* What to produce
Rewrite the records from the line with "Screen dimensions: 1100x568" up to and including the line with "I will point(1039,89)." as a Markdown table with the columns n and Line, numbering each row and leaving out blank lines.

-- Start of Records supplied --

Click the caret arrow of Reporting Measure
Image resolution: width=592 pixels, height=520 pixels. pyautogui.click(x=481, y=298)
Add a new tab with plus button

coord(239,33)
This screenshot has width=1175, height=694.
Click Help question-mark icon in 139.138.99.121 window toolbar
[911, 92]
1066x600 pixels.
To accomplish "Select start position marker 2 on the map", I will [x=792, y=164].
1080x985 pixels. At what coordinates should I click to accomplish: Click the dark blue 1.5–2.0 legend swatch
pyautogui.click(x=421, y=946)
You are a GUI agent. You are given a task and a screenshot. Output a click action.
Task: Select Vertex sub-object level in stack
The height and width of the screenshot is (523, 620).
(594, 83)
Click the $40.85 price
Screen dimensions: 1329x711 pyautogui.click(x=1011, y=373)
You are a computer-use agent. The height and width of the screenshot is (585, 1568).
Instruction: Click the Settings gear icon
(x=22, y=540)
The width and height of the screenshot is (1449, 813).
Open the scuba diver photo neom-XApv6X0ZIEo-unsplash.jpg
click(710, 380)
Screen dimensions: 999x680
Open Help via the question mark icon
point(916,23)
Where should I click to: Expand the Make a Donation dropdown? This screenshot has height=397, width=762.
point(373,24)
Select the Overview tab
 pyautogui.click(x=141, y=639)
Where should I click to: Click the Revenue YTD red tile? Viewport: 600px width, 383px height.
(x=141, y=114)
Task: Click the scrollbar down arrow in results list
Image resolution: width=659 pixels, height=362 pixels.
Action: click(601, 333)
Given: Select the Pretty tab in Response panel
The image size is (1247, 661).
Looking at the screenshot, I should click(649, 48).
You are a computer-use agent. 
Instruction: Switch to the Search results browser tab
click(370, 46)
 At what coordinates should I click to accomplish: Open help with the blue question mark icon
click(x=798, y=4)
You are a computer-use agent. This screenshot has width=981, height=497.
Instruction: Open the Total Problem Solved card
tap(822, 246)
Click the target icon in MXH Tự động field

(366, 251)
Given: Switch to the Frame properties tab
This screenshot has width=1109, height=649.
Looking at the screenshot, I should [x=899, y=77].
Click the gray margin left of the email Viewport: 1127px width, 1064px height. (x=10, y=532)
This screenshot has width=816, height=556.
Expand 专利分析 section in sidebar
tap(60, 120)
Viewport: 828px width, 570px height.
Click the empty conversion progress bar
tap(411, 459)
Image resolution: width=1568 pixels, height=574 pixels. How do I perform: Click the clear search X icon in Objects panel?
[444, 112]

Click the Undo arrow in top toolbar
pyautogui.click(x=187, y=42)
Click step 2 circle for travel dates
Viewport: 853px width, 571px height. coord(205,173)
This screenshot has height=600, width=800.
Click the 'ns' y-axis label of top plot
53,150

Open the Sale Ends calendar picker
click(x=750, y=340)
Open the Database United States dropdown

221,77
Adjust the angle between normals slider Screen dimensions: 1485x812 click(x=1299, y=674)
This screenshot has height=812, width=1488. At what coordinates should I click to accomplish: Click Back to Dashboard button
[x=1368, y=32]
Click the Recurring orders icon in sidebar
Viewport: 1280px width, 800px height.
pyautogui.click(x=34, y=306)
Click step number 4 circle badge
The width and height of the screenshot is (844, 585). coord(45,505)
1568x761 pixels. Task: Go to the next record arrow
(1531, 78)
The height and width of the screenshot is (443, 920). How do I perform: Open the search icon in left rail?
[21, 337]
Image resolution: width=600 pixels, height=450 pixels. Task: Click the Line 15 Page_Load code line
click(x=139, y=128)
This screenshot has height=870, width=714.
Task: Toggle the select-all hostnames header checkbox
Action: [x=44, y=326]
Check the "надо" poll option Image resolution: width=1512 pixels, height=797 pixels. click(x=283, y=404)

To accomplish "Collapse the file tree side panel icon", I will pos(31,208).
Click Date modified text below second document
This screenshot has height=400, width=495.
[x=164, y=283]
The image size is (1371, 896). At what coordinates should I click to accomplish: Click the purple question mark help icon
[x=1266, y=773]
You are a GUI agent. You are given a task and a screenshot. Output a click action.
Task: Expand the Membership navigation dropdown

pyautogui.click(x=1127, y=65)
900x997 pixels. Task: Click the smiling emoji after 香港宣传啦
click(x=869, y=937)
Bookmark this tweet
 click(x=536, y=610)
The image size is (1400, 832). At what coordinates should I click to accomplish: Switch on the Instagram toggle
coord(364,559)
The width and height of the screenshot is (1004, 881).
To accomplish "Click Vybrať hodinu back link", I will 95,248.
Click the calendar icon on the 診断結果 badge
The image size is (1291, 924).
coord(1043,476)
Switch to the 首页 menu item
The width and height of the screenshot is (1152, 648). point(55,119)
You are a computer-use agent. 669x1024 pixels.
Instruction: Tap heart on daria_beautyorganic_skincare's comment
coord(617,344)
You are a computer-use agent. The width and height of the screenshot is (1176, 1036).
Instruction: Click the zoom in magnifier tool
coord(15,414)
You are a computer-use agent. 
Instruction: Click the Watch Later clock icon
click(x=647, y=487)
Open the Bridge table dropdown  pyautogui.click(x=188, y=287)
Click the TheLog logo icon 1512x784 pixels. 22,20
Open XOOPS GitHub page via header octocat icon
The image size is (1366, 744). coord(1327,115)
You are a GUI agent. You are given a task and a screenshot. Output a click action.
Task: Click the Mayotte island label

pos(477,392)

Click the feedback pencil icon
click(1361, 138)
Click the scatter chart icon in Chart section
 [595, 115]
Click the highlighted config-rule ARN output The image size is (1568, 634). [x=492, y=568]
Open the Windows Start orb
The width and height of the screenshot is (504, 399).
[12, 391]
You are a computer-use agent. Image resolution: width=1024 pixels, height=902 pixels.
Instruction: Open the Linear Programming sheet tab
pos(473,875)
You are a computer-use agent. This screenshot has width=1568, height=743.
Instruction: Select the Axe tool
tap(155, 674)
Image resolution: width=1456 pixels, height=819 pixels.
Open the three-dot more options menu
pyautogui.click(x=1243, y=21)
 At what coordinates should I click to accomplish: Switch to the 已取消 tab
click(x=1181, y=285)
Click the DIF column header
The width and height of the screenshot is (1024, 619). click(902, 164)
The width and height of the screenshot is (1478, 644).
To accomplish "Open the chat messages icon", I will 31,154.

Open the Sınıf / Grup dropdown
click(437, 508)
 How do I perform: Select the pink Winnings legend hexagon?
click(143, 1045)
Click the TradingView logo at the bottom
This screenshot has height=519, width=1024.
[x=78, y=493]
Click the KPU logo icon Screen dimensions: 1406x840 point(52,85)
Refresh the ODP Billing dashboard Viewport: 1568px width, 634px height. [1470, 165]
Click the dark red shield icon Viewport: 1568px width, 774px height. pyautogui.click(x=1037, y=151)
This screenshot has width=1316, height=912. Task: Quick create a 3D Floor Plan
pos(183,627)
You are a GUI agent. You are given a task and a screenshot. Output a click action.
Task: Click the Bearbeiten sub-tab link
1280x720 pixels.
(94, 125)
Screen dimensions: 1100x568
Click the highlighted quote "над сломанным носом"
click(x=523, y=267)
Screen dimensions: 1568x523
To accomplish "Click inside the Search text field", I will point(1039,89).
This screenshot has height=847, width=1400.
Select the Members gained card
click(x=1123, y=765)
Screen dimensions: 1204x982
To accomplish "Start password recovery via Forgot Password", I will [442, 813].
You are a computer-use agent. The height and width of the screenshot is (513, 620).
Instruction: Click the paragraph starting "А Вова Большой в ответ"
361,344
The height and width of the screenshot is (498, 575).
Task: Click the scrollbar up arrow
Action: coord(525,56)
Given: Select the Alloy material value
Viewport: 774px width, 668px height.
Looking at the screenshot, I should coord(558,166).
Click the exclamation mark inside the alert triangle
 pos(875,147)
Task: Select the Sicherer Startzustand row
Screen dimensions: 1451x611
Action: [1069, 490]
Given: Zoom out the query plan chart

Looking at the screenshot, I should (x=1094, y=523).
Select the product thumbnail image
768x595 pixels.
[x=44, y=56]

-- End of Records supplied --

* Exercise answer
| n | Line |
|---|---|
| 1 | Screen dimensions: 1100x568 |
| 2 | Click the highlighted quote "над сломанным носом" |
| 3 | click(x=523, y=267) |
| 4 | Screen dimensions: 1568x523 |
| 5 | To accomplish "Click inside the Search text field", I will point(1039,89). |